In $\mathbb{Z}[\sqrt{5}]$, which is a set of elements of the form $a+b\sqrt{-5}$ where $a$ and $b$ are integers, $9$ can be written in two forms, $$ 9=3^2 = (2-\sqrt{-5})(2+\sqrt{-5}) $$ and $3$ divides $(2-\sqrt{-5})(2+\sqrt{-5})$ but does not divide neither $2-\sqrt{-5}$ nor $2+\sqrt{-5}$. So $3$ is not a prime here. You can also see that $\mathbb{Z}[\sqrt{-5}]$ is not UFD. However, it is an irreducible element. This can be shown by solving the following equation $$ 3=(a+b\sqrt{-5})(c+d\sqrt{-5}) $$ for integers $a,b,c$ and $d$. Long and uninteresting calculation will show that $b=d=0$ and either one of $a$ and $c$ is $1$, and the other one is $3$.

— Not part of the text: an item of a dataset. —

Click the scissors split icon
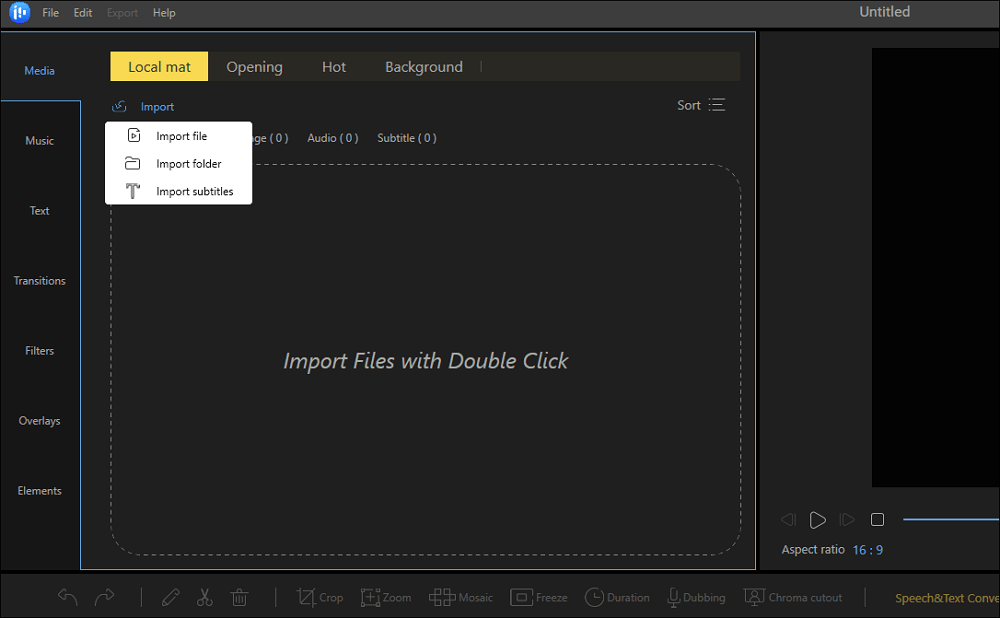This screenshot has height=618, width=1000. tap(205, 597)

Conversely, in integral domain $R$, being prime always implies that it is an irreducible element. Suppose a prime $p$ is reducible, so there are two non-unit elements $a,b$ such that $p=ab$. Since $p$ divides $ab=p$, by the definition of the primality, $p$ must divide $a$ or $b$. We may assume that $p$ divides $a$, and there is $c\in R$ such that $pc=a$. Thus $$ p=ab=pcb \implies cb=1 $$ so it contradicts that $b$ is non-unit. The cancellation works because we are working in the integral domain.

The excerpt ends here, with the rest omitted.